Fritjof Capra - an essay from the Sutra Journal which he entitles "The relationship between science and spirituality".

"While scientists try to explain natural phenomena, the purpose of a spiritual discipline is not to provide a description of the world. Its purpose, rather, is to facilitate experiences that will change a person’s self and way of life. However, in the interpretations of their experiences mystics and spiritual teachers are often led to also make statements about the nature of reality, causal relationships, the nature of human consciousness, and the like. This allows us to compare their descriptions of reality with corresponding descriptions by scientists.In these spiritual traditions – for example, in the various schools of Buddhism – the mystical experience is always primary; its descriptions and interpretations are considered secondary and tentative, insufficient to fully describe the spiritual experience. In a way, these descriptions are not unlike the limited and approximate models in science, which are always subject to further modifications and improvements.
In the history of Christianity, by contrast, theological statements about the nature of the world, or about human nature, were often considered as literal truths, and any attempt to question or modify them was deemed heretical. This rigid position of the Church led to the well-known conflicts between science and fundamentalist Christianity, which have continued to the present day. In these conflicts, antagonistic positions are often taken on by fundamentalists on both sides who fail to keep in mind the limited and approximate nature of all scientific theories, on the one hand, and the metaphorical and symbolic nature of the language in religious scriptures, on the other. In recent years, such fundamentalist debates have become especially problematic around the concept of a creator God.
(my underlinings)


 
 Creativity and Diversity on an unknowable scale; and You as source of All.

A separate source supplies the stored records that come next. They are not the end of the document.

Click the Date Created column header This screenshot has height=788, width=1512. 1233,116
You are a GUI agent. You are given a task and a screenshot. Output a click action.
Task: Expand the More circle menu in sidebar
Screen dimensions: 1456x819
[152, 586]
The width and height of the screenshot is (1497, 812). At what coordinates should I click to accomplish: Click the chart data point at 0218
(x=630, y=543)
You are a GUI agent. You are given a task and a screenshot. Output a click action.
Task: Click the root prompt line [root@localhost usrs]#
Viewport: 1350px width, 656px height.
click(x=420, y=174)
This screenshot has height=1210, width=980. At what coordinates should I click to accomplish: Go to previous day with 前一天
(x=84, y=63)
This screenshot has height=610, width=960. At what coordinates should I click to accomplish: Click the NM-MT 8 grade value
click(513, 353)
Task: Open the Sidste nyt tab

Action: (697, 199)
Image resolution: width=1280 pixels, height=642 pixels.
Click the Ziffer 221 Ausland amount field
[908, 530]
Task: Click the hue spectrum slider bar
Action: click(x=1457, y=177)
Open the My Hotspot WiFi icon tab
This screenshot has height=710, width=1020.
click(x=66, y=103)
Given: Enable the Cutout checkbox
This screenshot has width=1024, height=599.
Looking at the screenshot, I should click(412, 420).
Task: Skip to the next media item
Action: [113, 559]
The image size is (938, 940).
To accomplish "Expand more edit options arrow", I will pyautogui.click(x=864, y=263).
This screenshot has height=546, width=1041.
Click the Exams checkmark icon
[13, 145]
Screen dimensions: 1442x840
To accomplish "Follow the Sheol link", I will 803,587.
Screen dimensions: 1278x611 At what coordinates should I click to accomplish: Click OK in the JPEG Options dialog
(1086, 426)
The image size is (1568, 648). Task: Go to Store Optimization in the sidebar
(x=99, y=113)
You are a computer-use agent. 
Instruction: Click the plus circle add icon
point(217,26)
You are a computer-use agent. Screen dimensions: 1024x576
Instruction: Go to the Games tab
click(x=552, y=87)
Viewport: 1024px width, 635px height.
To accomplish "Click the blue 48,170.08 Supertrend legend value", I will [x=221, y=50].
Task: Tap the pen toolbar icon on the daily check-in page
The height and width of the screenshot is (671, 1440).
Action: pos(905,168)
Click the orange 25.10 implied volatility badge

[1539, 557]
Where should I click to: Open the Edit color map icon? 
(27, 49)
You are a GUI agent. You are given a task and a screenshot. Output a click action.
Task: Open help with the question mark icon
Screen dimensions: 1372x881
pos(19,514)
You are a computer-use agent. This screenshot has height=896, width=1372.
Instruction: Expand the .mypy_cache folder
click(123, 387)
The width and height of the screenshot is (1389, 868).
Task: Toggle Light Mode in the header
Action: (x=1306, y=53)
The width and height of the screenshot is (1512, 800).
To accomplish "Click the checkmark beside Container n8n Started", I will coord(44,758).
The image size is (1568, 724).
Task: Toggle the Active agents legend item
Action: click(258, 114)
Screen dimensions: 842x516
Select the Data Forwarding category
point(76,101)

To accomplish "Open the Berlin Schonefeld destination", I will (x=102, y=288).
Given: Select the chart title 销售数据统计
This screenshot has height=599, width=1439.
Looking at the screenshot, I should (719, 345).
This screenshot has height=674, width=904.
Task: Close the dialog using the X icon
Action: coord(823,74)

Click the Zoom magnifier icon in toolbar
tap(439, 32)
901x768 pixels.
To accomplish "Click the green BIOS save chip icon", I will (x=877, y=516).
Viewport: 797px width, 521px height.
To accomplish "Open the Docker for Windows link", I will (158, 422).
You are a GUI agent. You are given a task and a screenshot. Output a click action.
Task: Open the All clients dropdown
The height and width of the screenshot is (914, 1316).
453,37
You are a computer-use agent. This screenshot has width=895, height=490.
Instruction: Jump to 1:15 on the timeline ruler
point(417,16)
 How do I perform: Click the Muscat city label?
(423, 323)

However far apart the "worlds" (by which I mean "languages") of science, art and "religion" (I hate this word!) may seem, the truth is singular and all-encompassing. It is a truth unattainable except when we come to You and discover there poverty and simplicity - a steadfast refusal to judge, a determined refusal to limit, and a firm childlike faith: the ultimate gifts of the spirit.
And we need not wring our hands and say, "but where do I get poverty, simplicity, faith and humility from in the first place?" As I say, listen and the gifts will come.

Thursday, 1 February 2018

From an article in The Tablet on 20th January 2018
"Unity isn't something we create, it's something we discover: we are already one in Christ."

The truth is out there: but it's hidden from all of us: beginner pianists attempting a Mozart concerto.  

Sunday, 21 January 2018

from Tillich's wikipedia entry

Tillich states, sympathetically, that the God of "theological theism"

"deprives me of my subjectivity because he is all-powerful and all-knowing. I revolt and make him into an object, but the revolt fails and becomes desperate. God appears as the invincible tyrant, the being in contrast with whom all other beings are without freedom and subjectivity. He is equated with the recent tyrants who with the help of terror try to transform everything into a mere object, a thing among things, a cog in a machine they control. He becomes the model of everything against which Existentialism revolted. This is the God Nietzsche said had to be killed because nobody can tolerate being made into a mere object of absolute knowledge and absolute control. This is the deepest root of atheism. It is an atheism which is justified as the reaction against theological theism and its disturbing implications."
Isn't this the the God of Dawkins and Hitchens?
You can never be summed up, understood, grasped, or analysed. Prayer surely has to be a constant letting go of all theory, concept and vision: aiming always to seek to allow You to be who, what and where You really are.